Research Article: Inter-rater and test-retest reliability of movement control tests for the neck, shoulder, thoracic, lumbar, and hip regions in military personnel

Date Published: September 25, 2018

Publisher: Public Library of Science

Author(s): Matthias Tegern, Ulrika Aasa, Björn O. Äng, Karin Harms-Ringdahl, Helena Larsson, Antal Nógrádi.

http://doi.org/10.1371/journal.pone.0204552

Abstract

Strategies are needed to mitigate the high rates and related risks of musculoskeletal complaints and injuries (MSCI) in the military aviator community. Previous work on Swedish Armed Forces (SwAF) soldiers have shown that proper screening methods have been successful in reducing early discharge from military training. Research has pointed at the importance of optimal spinal movement control in military aviators. The aim of this work was to investigate the inter-rater and test-retest reliability of a battery of clinical tests for evaluating movement control in the neck, shoulders, thoracic, lumbar, and hip regions in a population of SwAF military personnel. Inter-rater and test-retest reliability of 15 movement control tests were assessed by crude and prevalence-adjusted kappa coefficient. The study included 37 (inter-rater) and 45 (test-retest) SwAF personnel and was performed with two physiotherapists simultaneously observing and rating the movements on the first occasion and repeated with one physiotherapist on the second occasion. For inter-rater reliability, the kappa coefficient ranged from .19 to .95. Seven tests showed substantial to almost perfect agreement (kappa > .60). With the adjusted kappa, three more tests reached the level of substantial agreement. The corresponding values for test-retest reliability ranged from .26 to .65. Substantial agreement was attained for two tests, three with adjusted kappa. The following tests can reliably be used when screening for biomechanically less advantageous movement patters in military aviators: Shoulder flexion, and rotation, Neck flexion in sitting and supine, Neck extension and rotation in sitting, Pelvic tilt, Forward lean and Single and Double knee extension tests. Grading criteria for tests in supine and quadruped positions need to be further elaborated.

Partial Text

Musculoskeletal pain is the main cause of disability in most countries [1]. In the general population, the low back [2] and the neck [3] are the most commonly affected regions. This is also true for military aviators, including fighter [4–6] and helicopter [7, 8] pilots as well as helicopter cabin crew [9]. In active military ground units, the highest prevalence of musculoskeletal pain is in the low back and the lower extremities [10–12]. Musculoskeletal injuries cause a higher rate of lost duty days than illness. When soldiers have regular episodes of musculoskeletal complaints, this might affect a unit’s readiness [12]. Prevention of musculoskeletal injuries is thus important.
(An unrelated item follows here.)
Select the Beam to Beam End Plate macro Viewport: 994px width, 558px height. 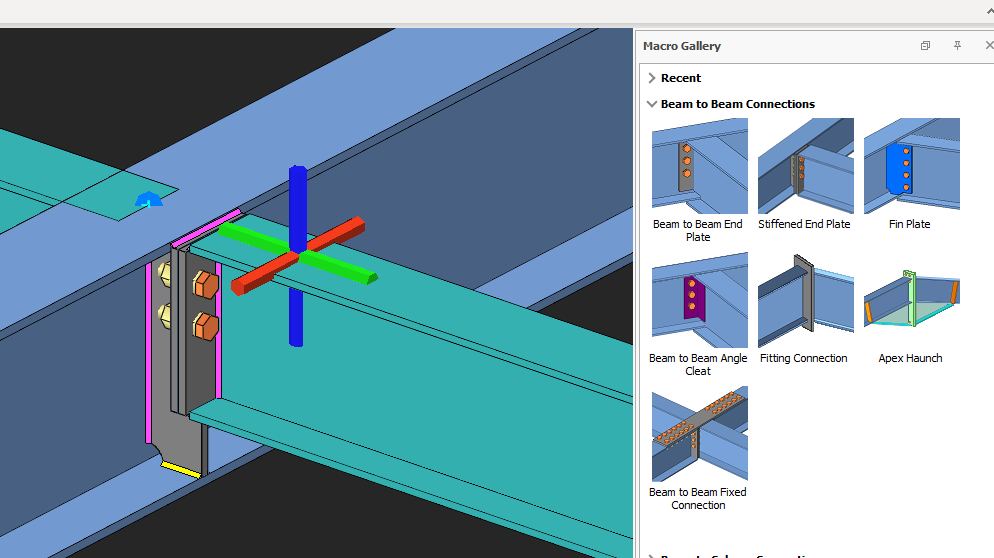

Fig 1 shows that many of the military personnel reported MSCI; the highest one-year prevalence was 32.4% and 37.8% for MSCI in the lumbar spine for both the inter-rater and the test-retest study groups, respectively (the corresponding MSCI at present was 21.6% and 17.8%, respectively). For any (one or more region) MSCI the one year prevalence was 64.4% and 64.9%, and for MSCI at present the prevalence was 44.4% and 43.2%, respectively. The secondary analyses showed that there were no significant differences between the number of passed tests between participants with ongoing or previous MSCI and those without MSCI. (7) Further, there was no significant difference in the number of tests with a changed outcome (e.g. optimal on test 1 but non-optimal on test 2) from test 1 to test 2 between participants with and without MSCI, respectively. The within-group McNemar test showed no significant difference on any movement control test from test 1 to test 2, indicating no learning effect among the participants.

This is the first study to investigate inter-rater and test-retest reliability of movement control tests for several body regions, in a military population. The inter-rater reliability for seven of the 15 tests reached a level representing substantial to almost perfect agreement (kappa = .64–.95). With PABAK, three more tests reached the level of substantial agreement (kappa > .60). The test-retest results showed generally lower kappa coefficients than the inter-rater values, and two tests (three when PABAK was calculated) showed substantial agreement (test-retest kappa = .63–.65). These two tests also had acceptable results on inter-rater reliability. Namely, the Single knee extension (right side) had an inter-rater kappa of .65 and the Pelvic tilt test had a moderate inter-rater kappa of .44, but a substantial PABAK of .78. The third test was Neck rotation (right side) had an inter-rater kappa of .64. The difference between PABAK and unadjusted kappa coefficients was due to an unequal prevalence of passed/failed results on these tests.

In a military population, visual observations of movement control tests for neck and shoulder in sitting and standing, together with tests for thoracic, lumbar, and hip regions in sitting, could reliably be evaluated at the same occasion by two experienced PTs in this study. However, grading criteria for tests in supine and quadruped positions need to be further elaborated in the evaluation of movement control tests and factors affecting the lower test-retest reliability needs to be studied further.